• [INFORMATION SUPPLIED]:
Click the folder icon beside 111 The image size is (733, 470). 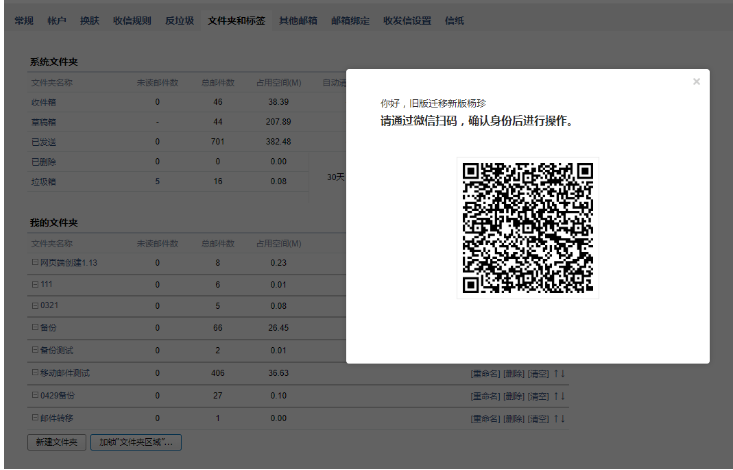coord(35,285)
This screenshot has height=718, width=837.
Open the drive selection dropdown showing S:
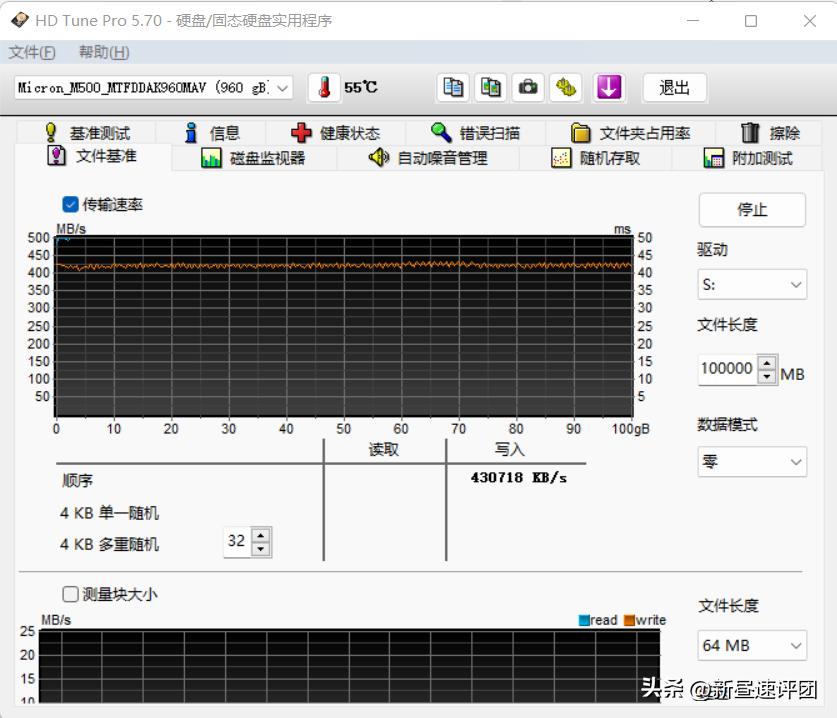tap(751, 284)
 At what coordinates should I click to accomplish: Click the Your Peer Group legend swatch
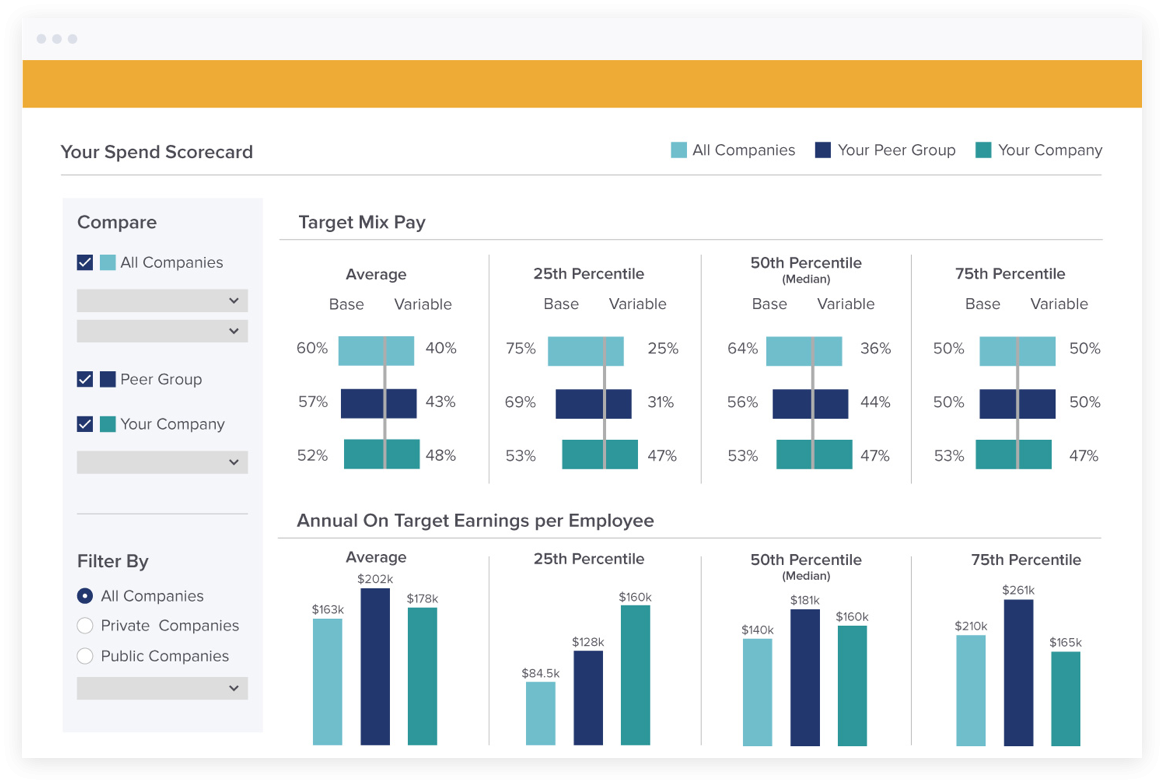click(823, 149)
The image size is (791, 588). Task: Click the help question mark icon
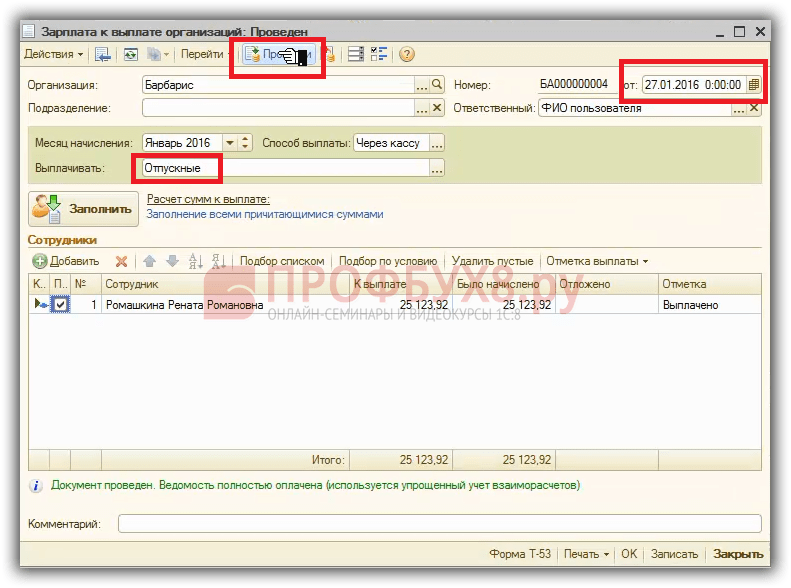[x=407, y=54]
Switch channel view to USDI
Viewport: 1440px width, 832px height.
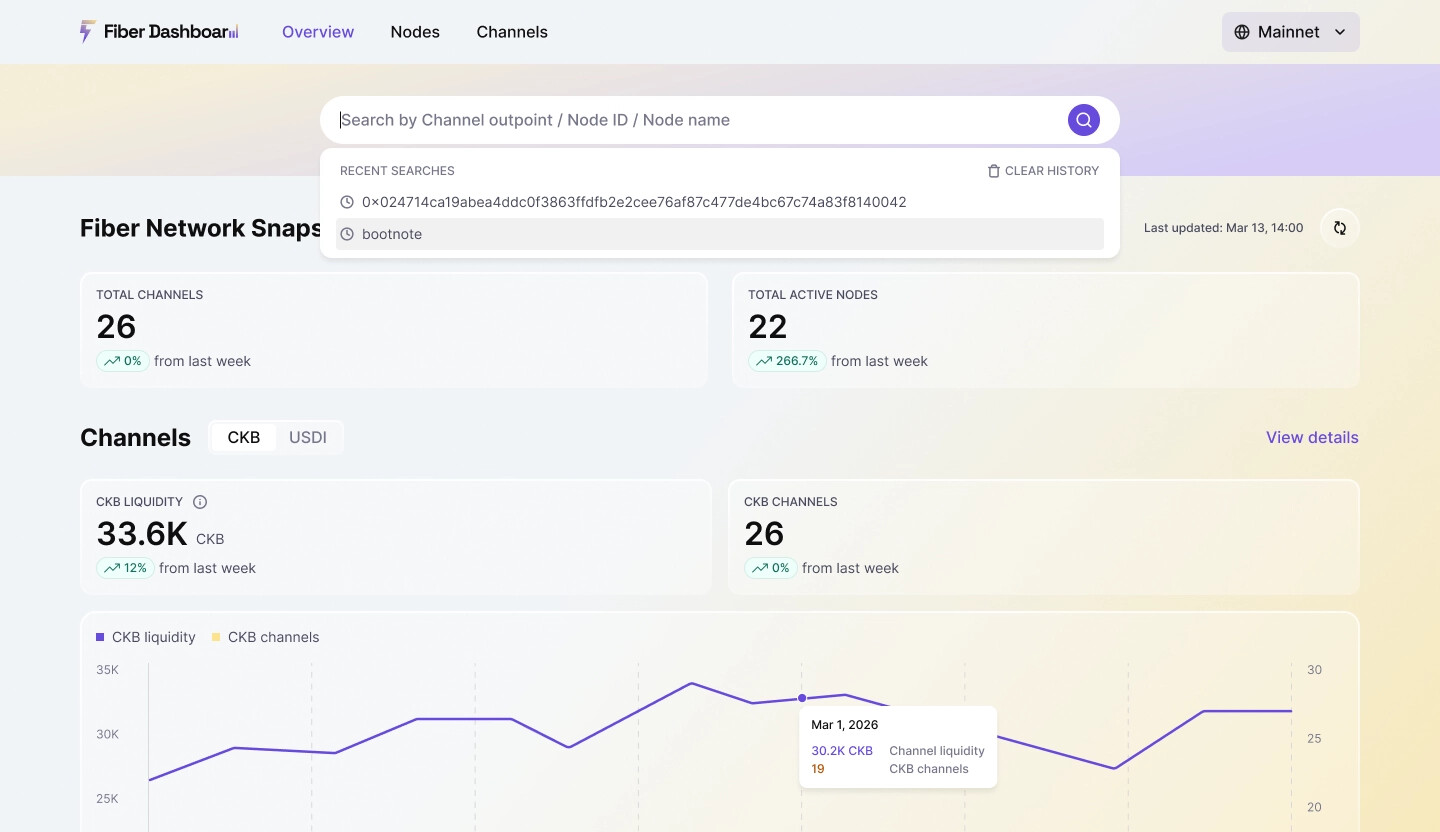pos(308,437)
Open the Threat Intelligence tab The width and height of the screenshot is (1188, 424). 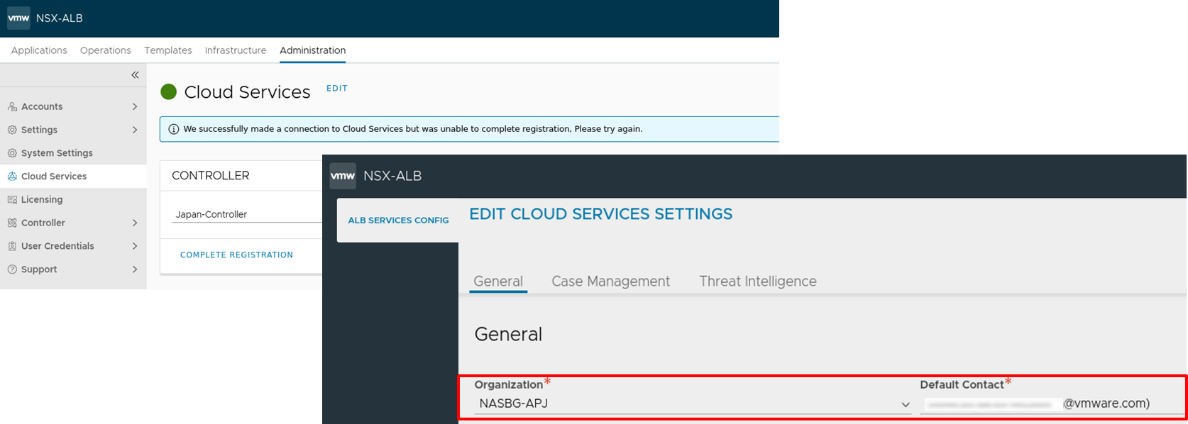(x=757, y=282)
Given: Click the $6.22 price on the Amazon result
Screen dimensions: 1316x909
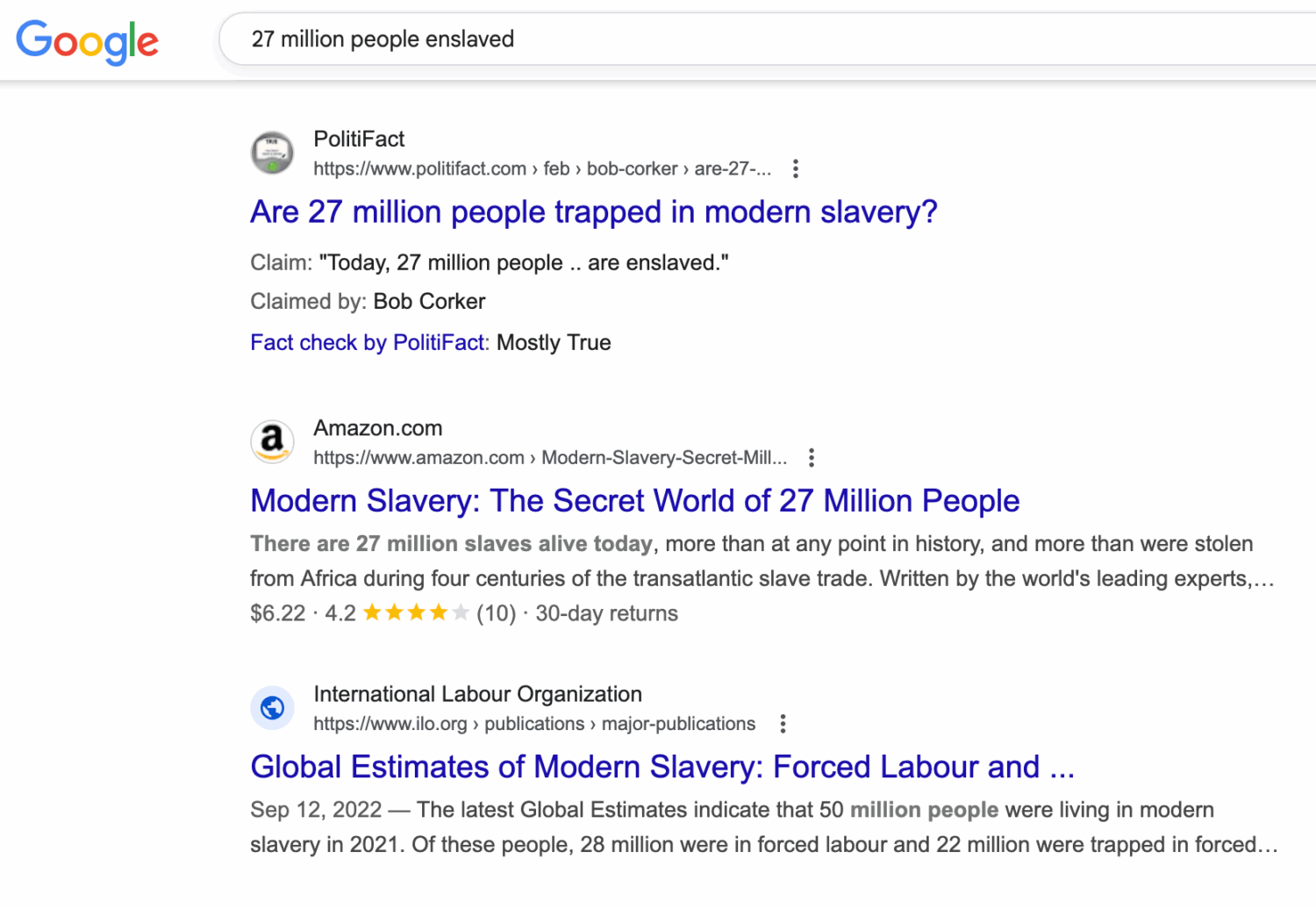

• [WORK INSTRUCTIONS]:
What you need to produce is an exact copy of the entries above, limited to the lines from the one with "This screenshot has height=718, width=837." up to and including the one with "Switch channel view to USDI", without pictures.

• [YOUR RESPONSE]:
This screenshot has height=718, width=837.
Open the drive selection dropdown showing S:
tap(751, 284)
 At what coordinates should I click to accomplish: Click the Your Peer Group legend swatch
click(823, 149)
The image size is (791, 588). Task: Click the help question mark icon
[x=407, y=54]
Switch channel view to USDI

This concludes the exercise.